## [WORK TO BE COMPLETED]
The answer must be the lines from the one that holds "Where should I" through the final line of the data, copied exactly, with no pictures.

## [EXERCISE INPUT]
Start of Block

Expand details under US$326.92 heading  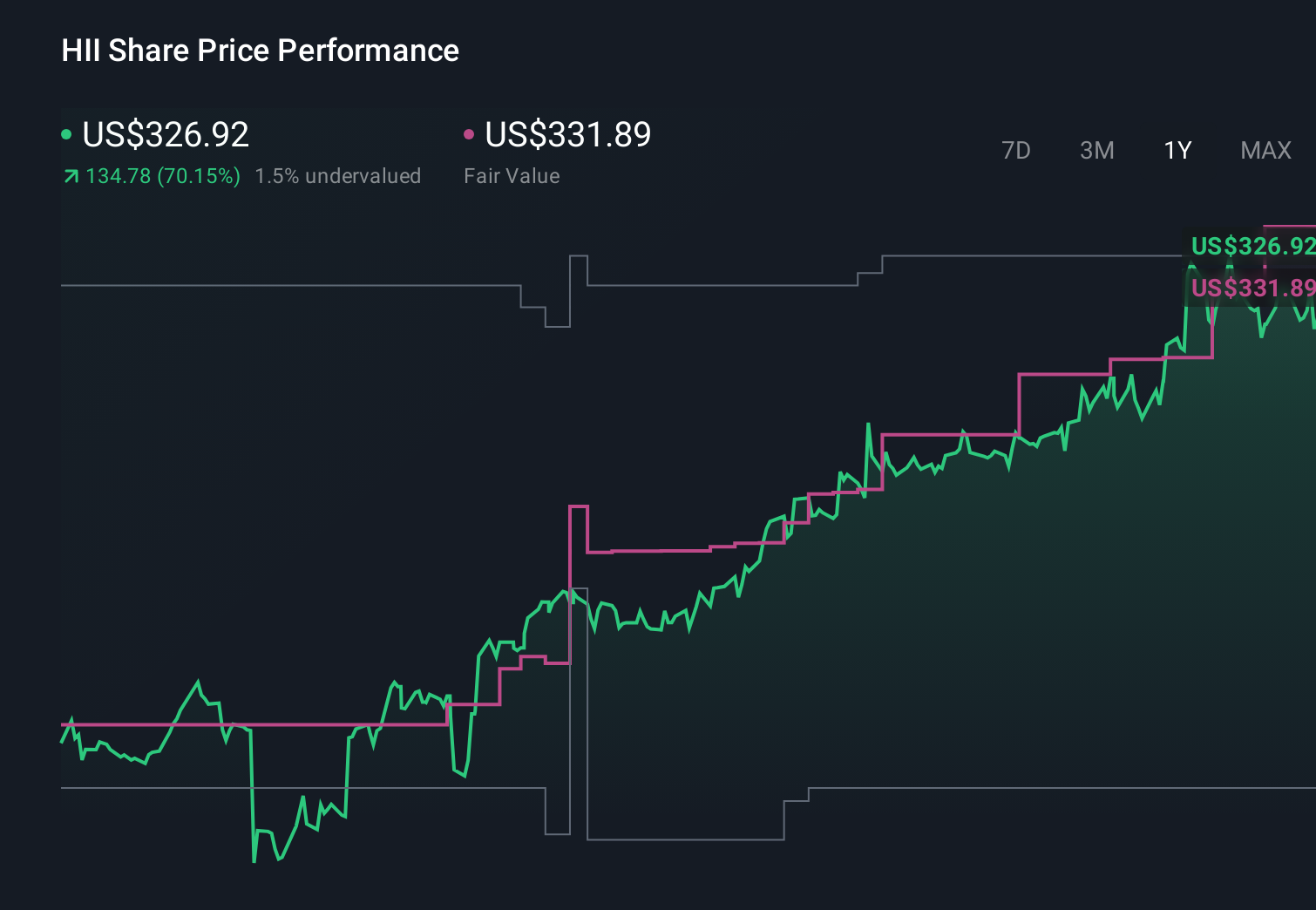[166, 133]
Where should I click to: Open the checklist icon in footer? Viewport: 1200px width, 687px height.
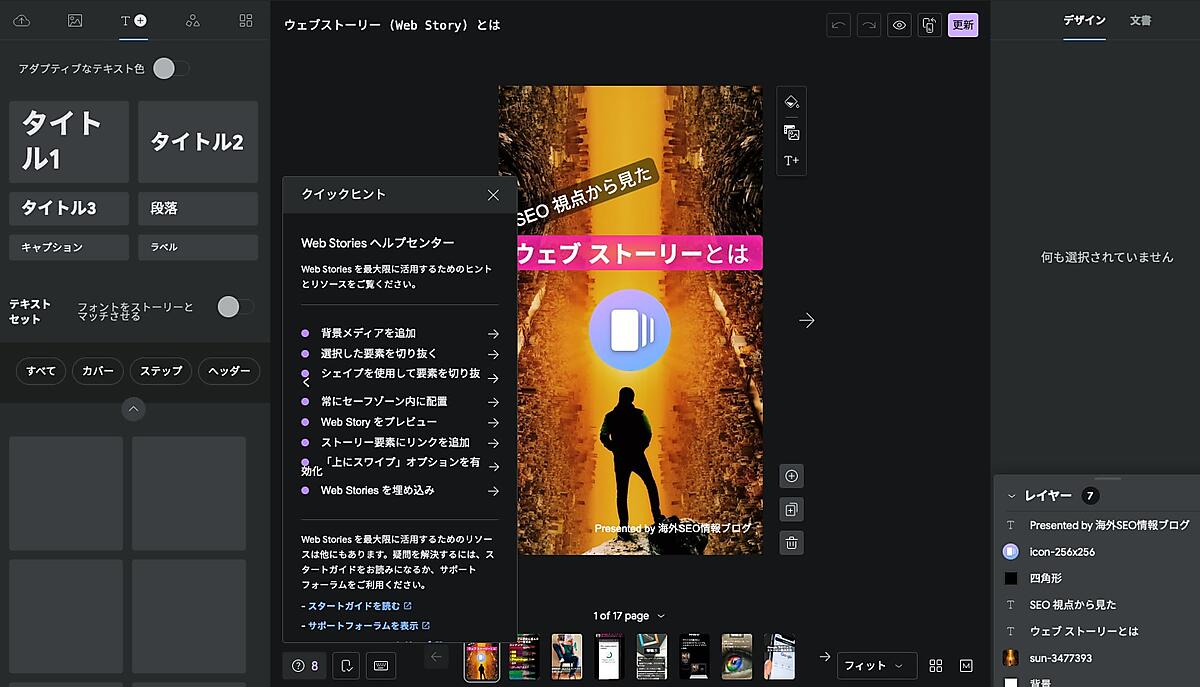pyautogui.click(x=345, y=665)
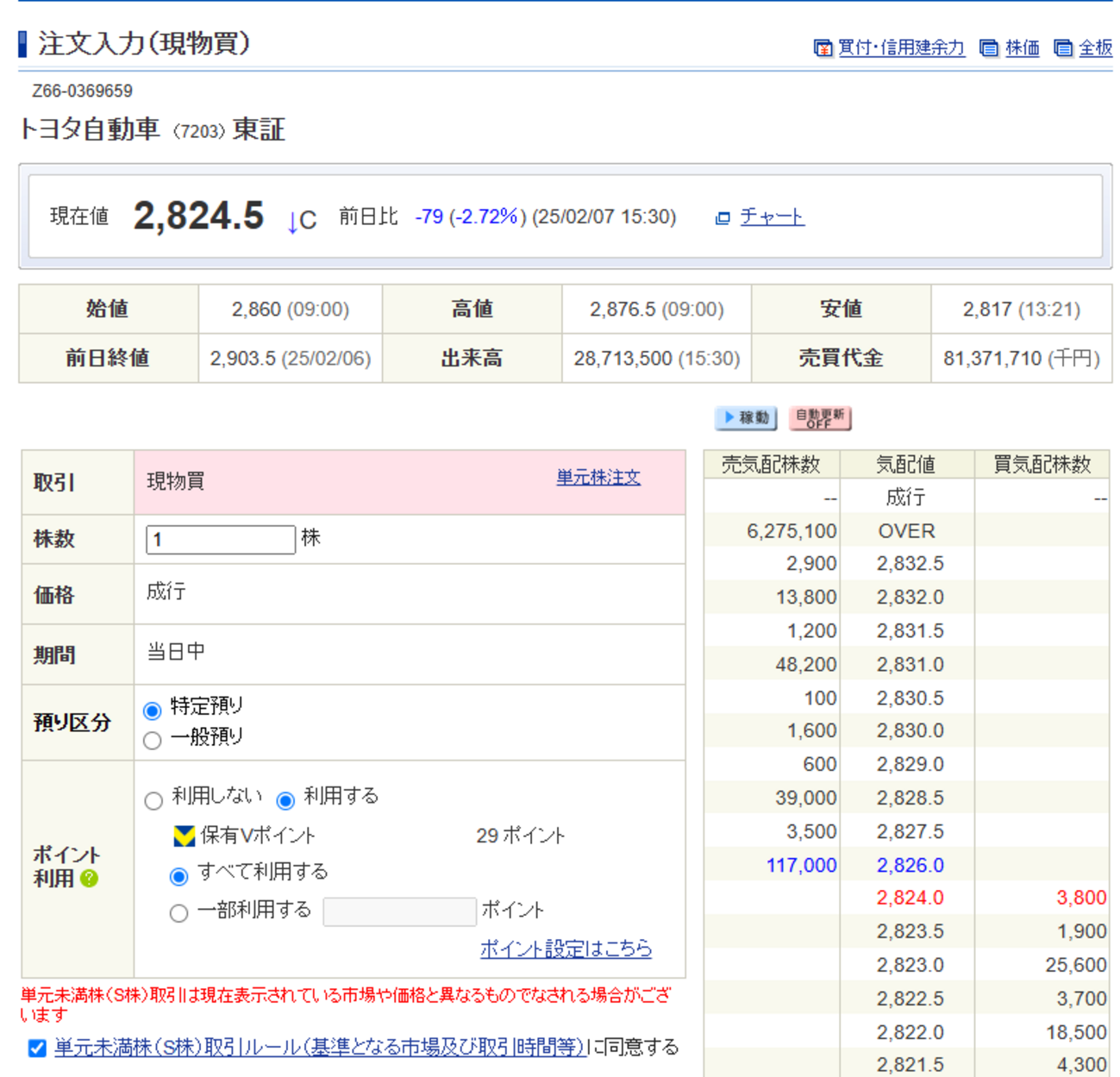
Task: Open the ポイント設定はこちら link
Action: coord(566,949)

End of Block

## [ANSWER SPACE]
Where should I click to: Open the checklist icon in footer? Viewport: 1200px width, 687px height.
pyautogui.click(x=345, y=665)
Task: Open the ポイント設定はこちら link
Action: coord(566,949)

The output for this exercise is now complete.